No One Special
That night, we slept in the forest between the roots of an enormous tree, the biggest I'd ever seen. Link's knee was bandaged in my spare T-shirt, and his arm was in a sling made from part of my Jackson sweatshirt. Ridley lay on the opposite side of the tree with her eyes wide open, staring up at the sky. I wondered if she was staring at the Mortal sky now. She looked exhausted, but I didn't think she was going to get any sleep.
I wondered what she was thinking, if she regretted helping us. Had Ridley really lost her powers?

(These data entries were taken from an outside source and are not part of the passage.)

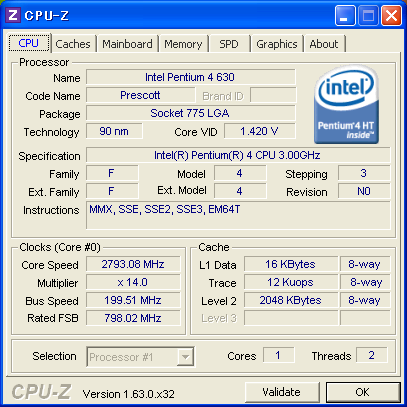
Task: Minimize the CPU-Z window
Action: (345, 16)
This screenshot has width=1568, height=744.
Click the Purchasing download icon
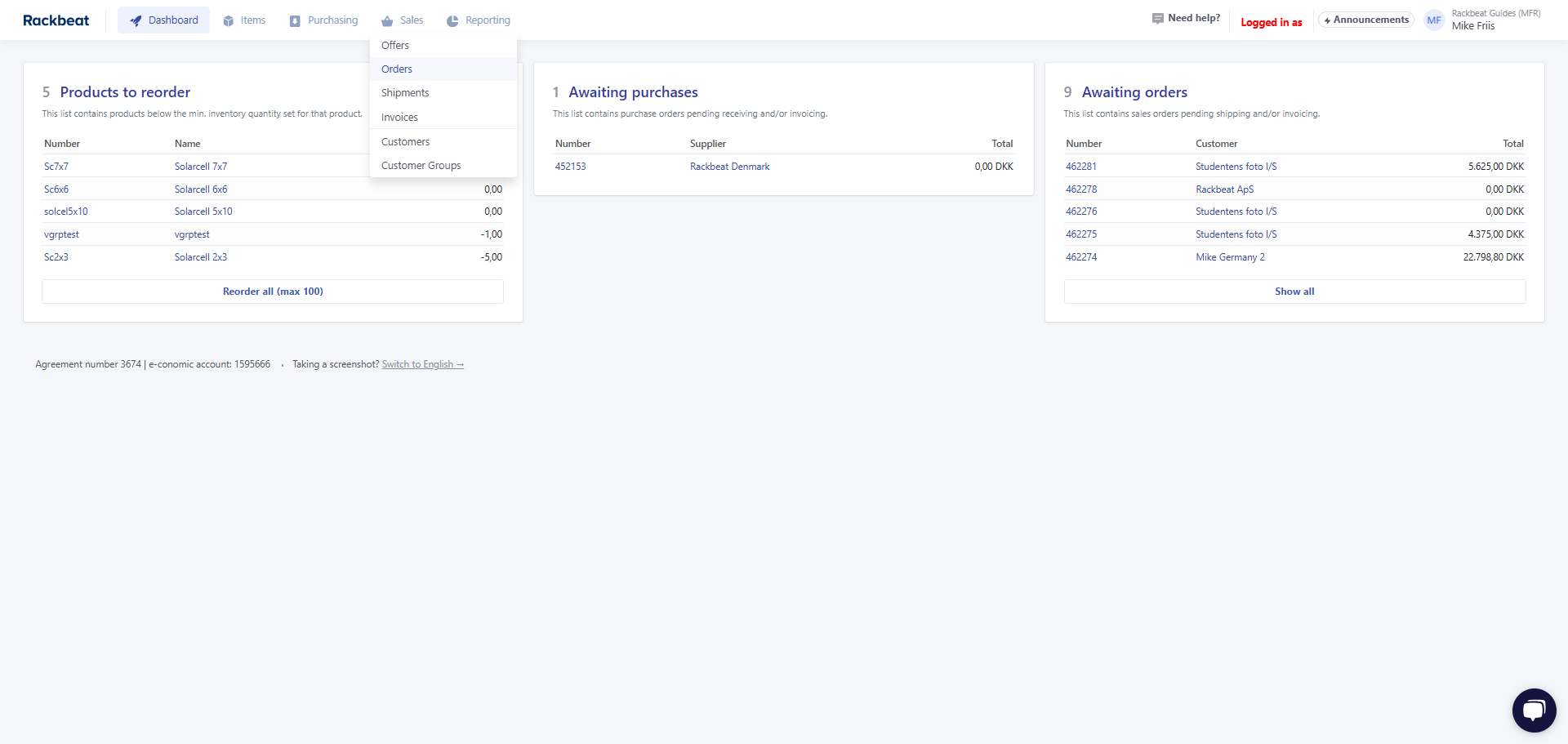[x=295, y=20]
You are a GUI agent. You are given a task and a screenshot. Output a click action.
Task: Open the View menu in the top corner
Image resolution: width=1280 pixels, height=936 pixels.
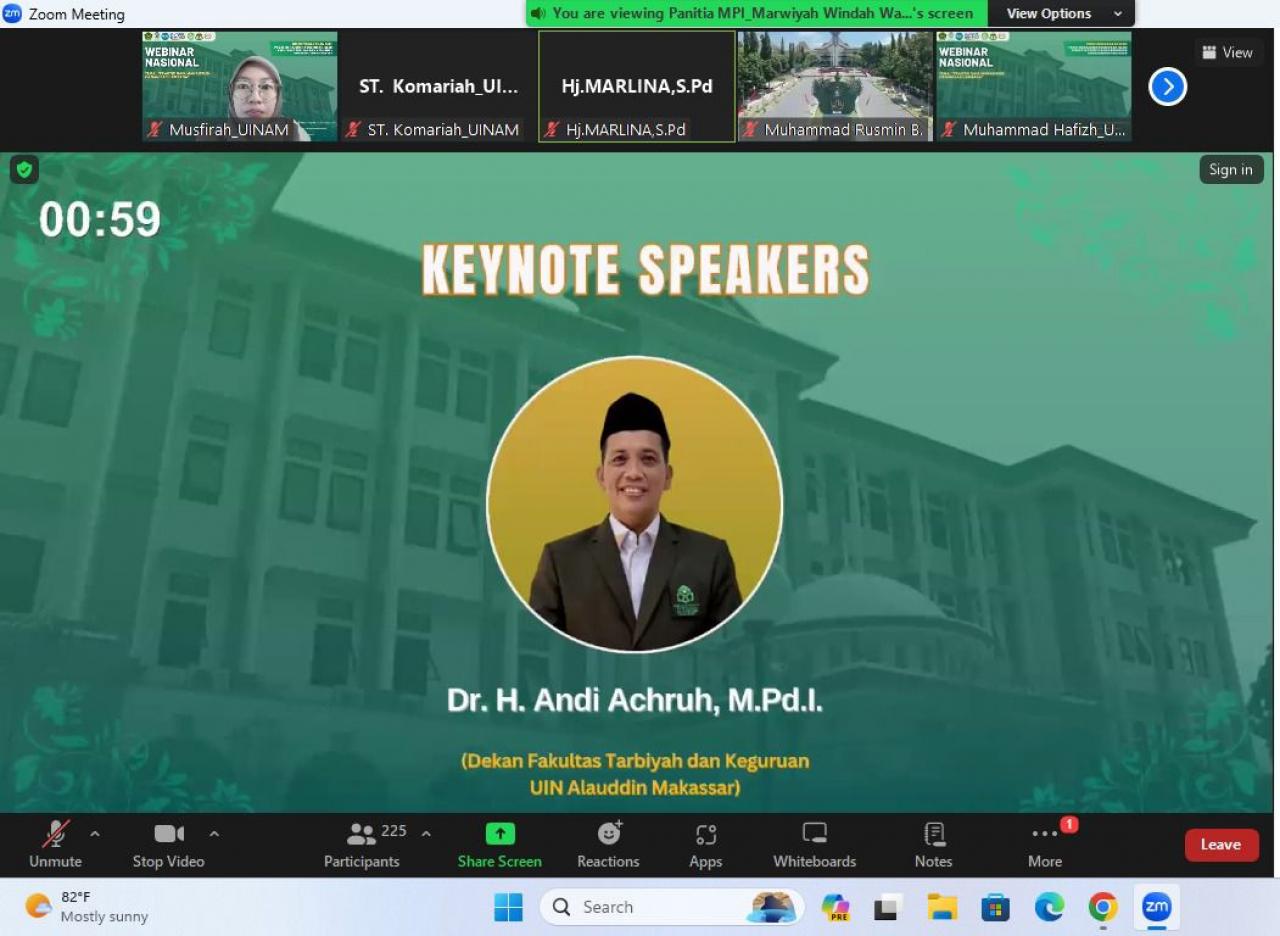tap(1228, 52)
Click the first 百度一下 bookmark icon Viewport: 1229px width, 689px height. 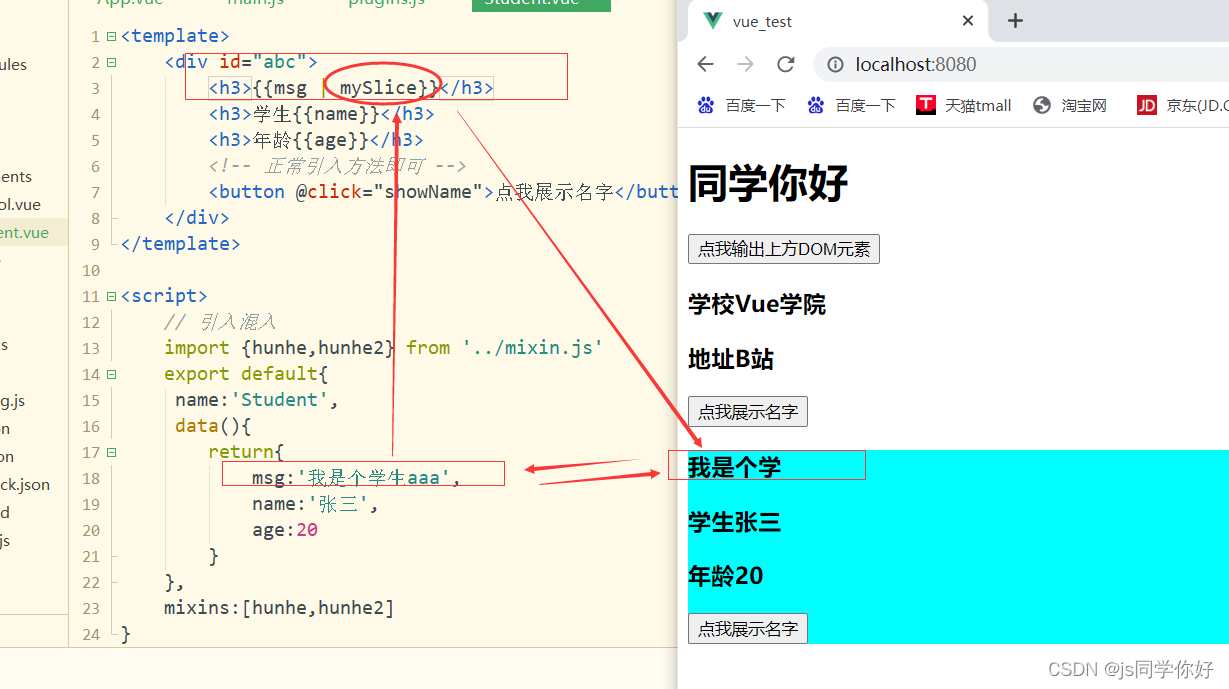click(704, 105)
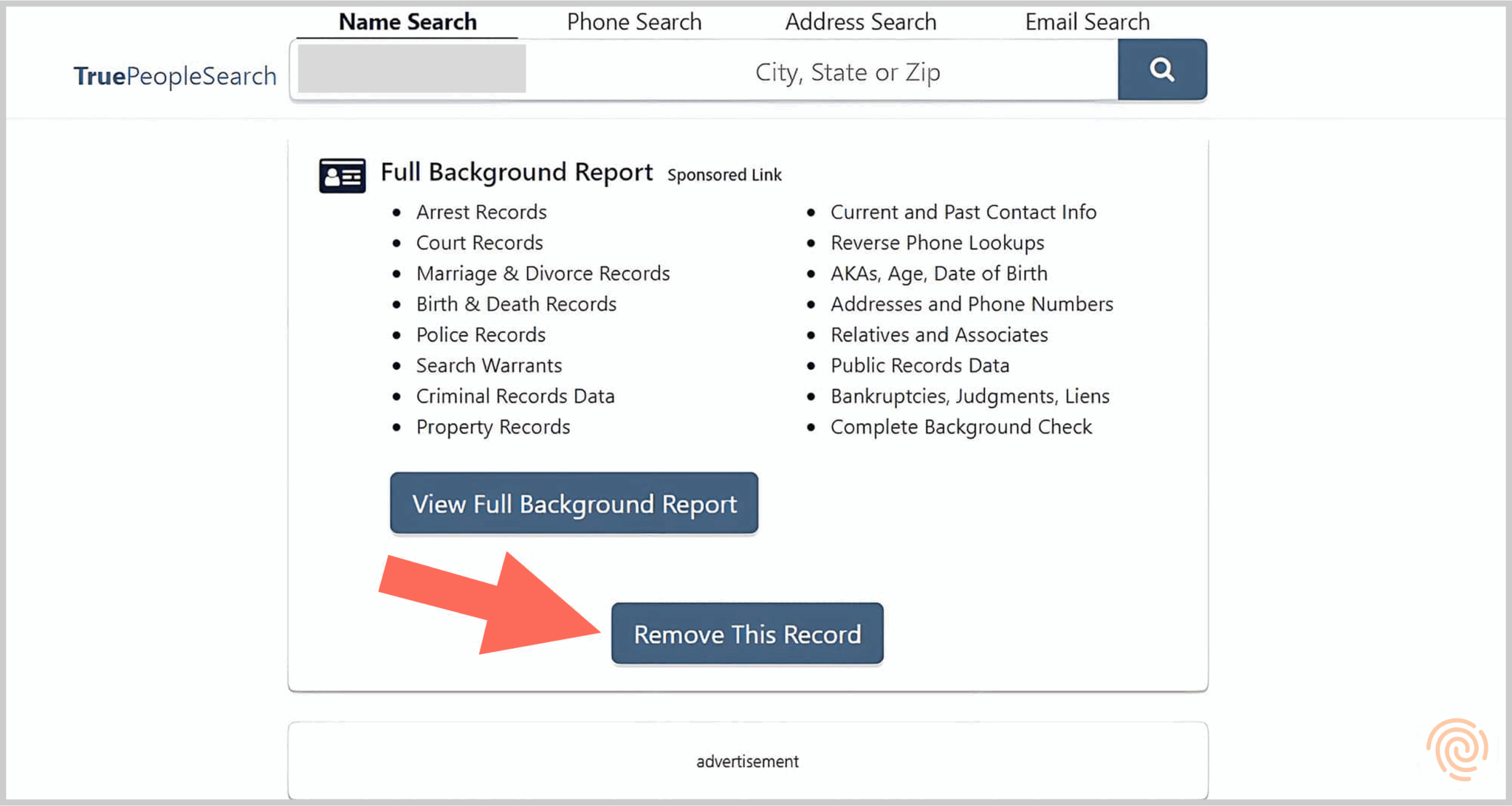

How would it feel to be Mortal when you had always been something else, something more? When you had never felt the "powerlessness of human existence," as Mrs. English had said in class last year. She had been talking about H. G. Wells' The Invisible Man, but right now Ridley seemed just as invisible.
Could you be happy if you woke up and suddenly you were no one special?
Could Lena? Is that what life with me would feel like? Hadn't Lena suffered enough for me already?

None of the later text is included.